Yoga and Judaism instructor
New City Jewish Center, Bet Am Shalom, White Plains and Bet Torah, Mount Kisko
In this week's parsha, Shelach, God tells Moses to send out a leader from each tribe to spy the land which God intends to bring the people into. When the spies come back after forty days, they confirm that the land is fertile with fruit and flowing with milk and honey, but ten of the twelve spies report that the people in the land are too strong, numerous, and huge to be conquered. Their report terrifies the people of Israel, who cry out that they should return to Egypt. Only Joshua and Caleb report that the land will surely be conquered with God's help and protection.
In God's fury against the people for their lack of faith, God intends to annihilate them all with a plague. But Moses argues that God will lose face with the Egyptians and other nations when they learn that God killed the people - they will think that God was weak and unable to fulfill on the promise to bring the people into the land. This argument gets God to pause. Then Moses throws God's own words back into God's face, calling out God's self-proclaimed attributes of mercy and compassion "'YHVH, slow to anger (erech apayim), abundant in kindness (rav chesed), forgiver of iniquity and willful sin, and who cleanses."
As a result of Moses' intervention, only the ten spies are killed, and the rest of the people are punished with the decree that they will wander in the wilderness for the next 40 years (one year for each of the 40 days the spied looked over the land), until this generation dies out. Only this generation's children will be allowed to finally enter the land.
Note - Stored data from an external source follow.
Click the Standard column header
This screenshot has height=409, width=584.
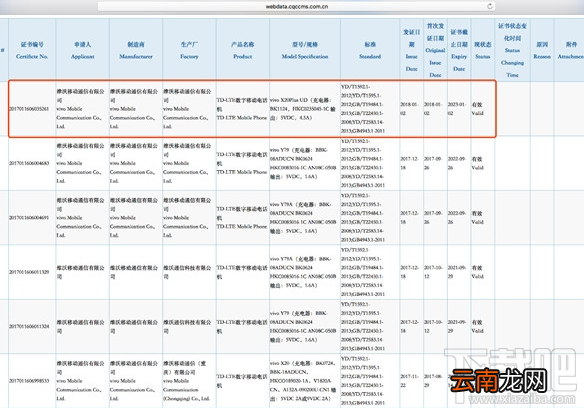(370, 50)
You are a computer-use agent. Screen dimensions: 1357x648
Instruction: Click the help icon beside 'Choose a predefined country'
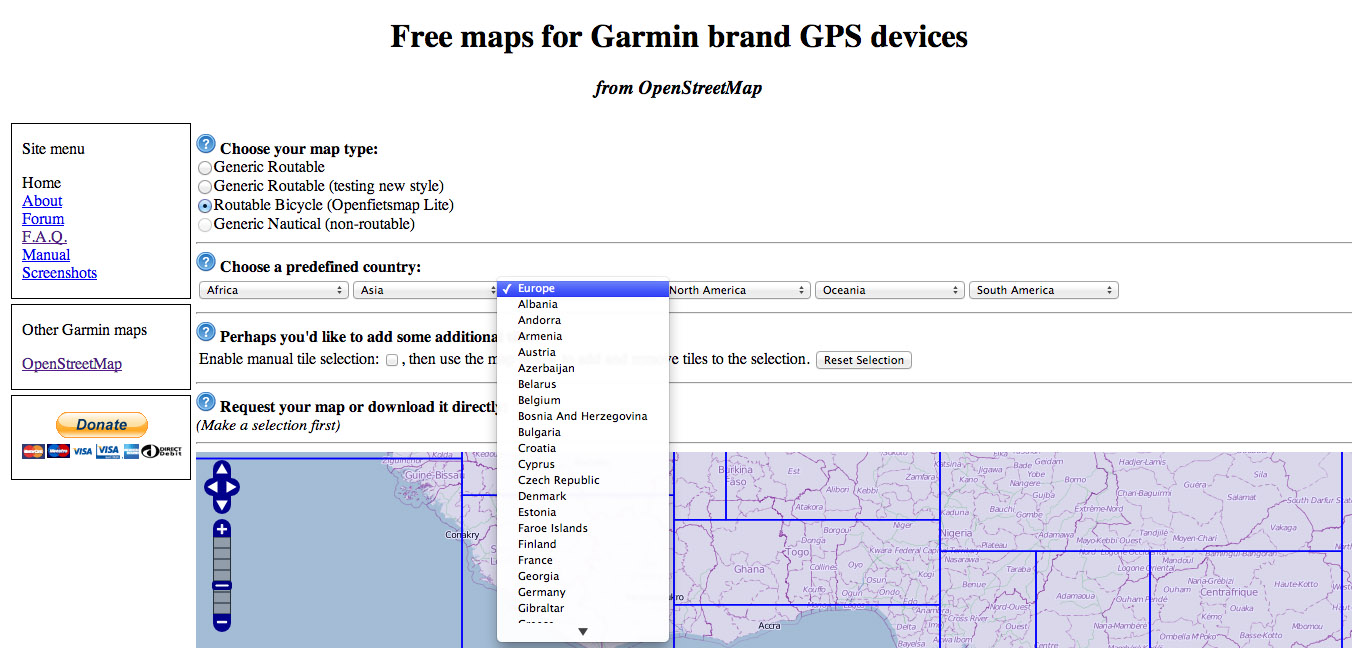(206, 263)
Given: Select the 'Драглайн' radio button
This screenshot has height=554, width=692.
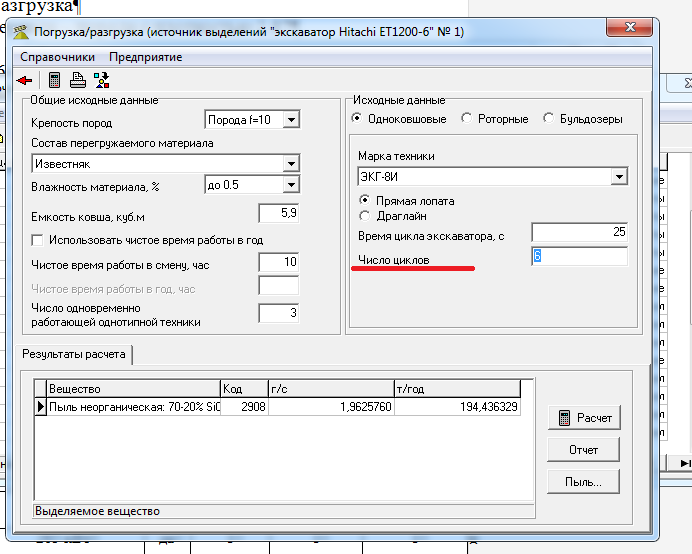Looking at the screenshot, I should (x=365, y=216).
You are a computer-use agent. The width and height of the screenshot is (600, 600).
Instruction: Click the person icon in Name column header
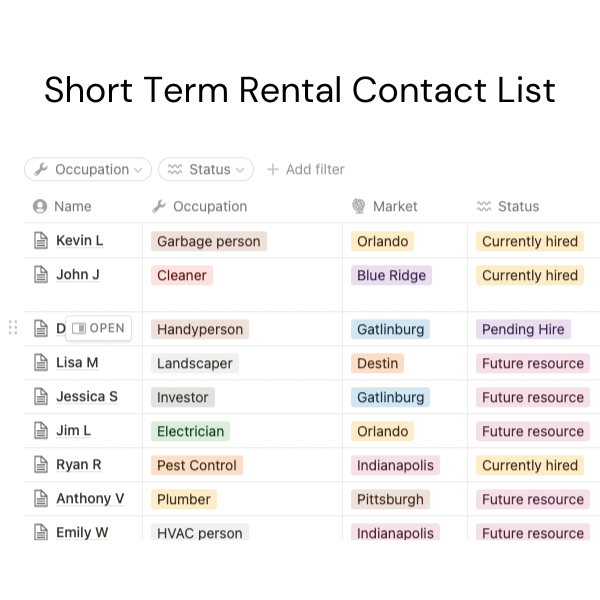tap(40, 207)
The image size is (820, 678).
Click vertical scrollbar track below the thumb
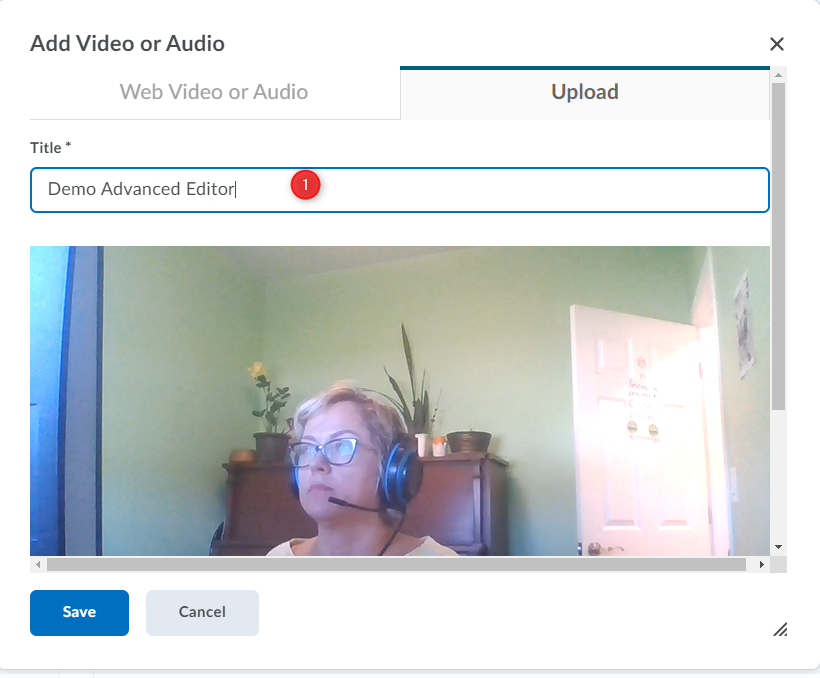778,475
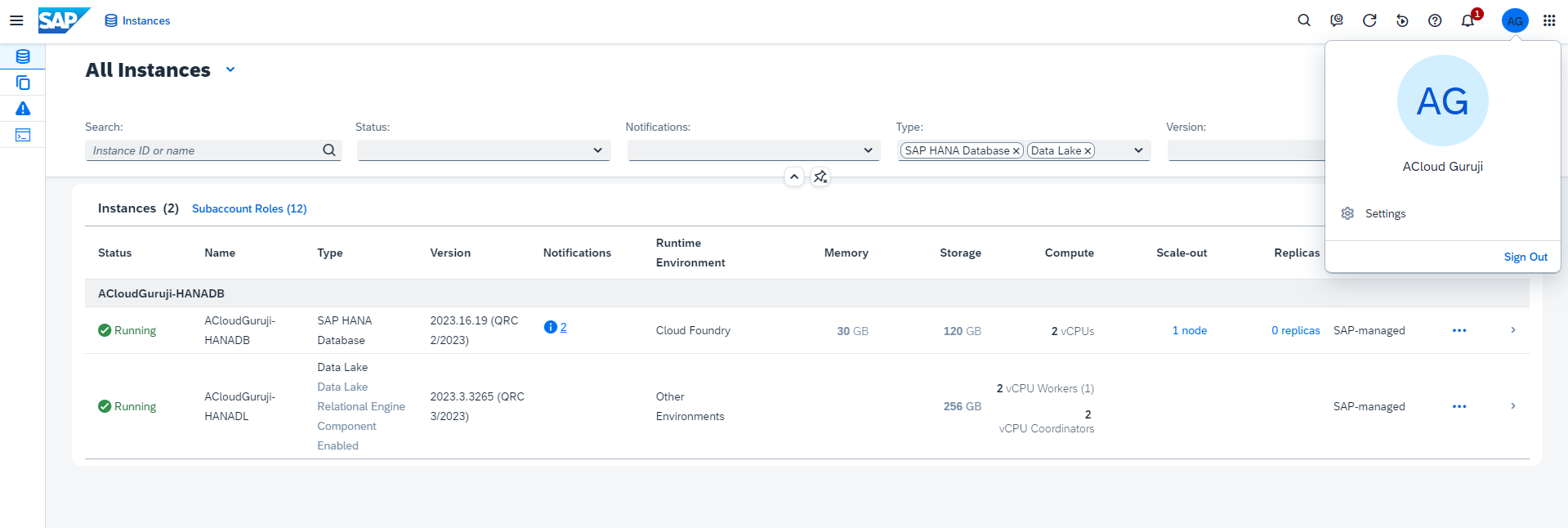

Slow to anger, forgiveness, kindness, compassion - all of these divine attributes are ones we can cultivate and nurture in ourselves with the help of savlanut - patience. Patience allows us to slow our reactions - to reflect on a situation so that we can cool our initial emotional upset and choose our response thoughtfully in a way that reflects our deeper values. When we react to an intense or upsetting event with immediacy from a place of anger, we are likely to cause more harm than good. If God reacted spontaneously without pause, God would have wiped out the entire nation and that would be the end of the story. We wouldn't be here as Jews, studying this Torah or Jewish yoga. But Moses succeeded in slowing God's response by calling upon God's patience, by reminding God to be slow to anger, exactly at that moment when God most needed a reminder and would otherwise have been destructive.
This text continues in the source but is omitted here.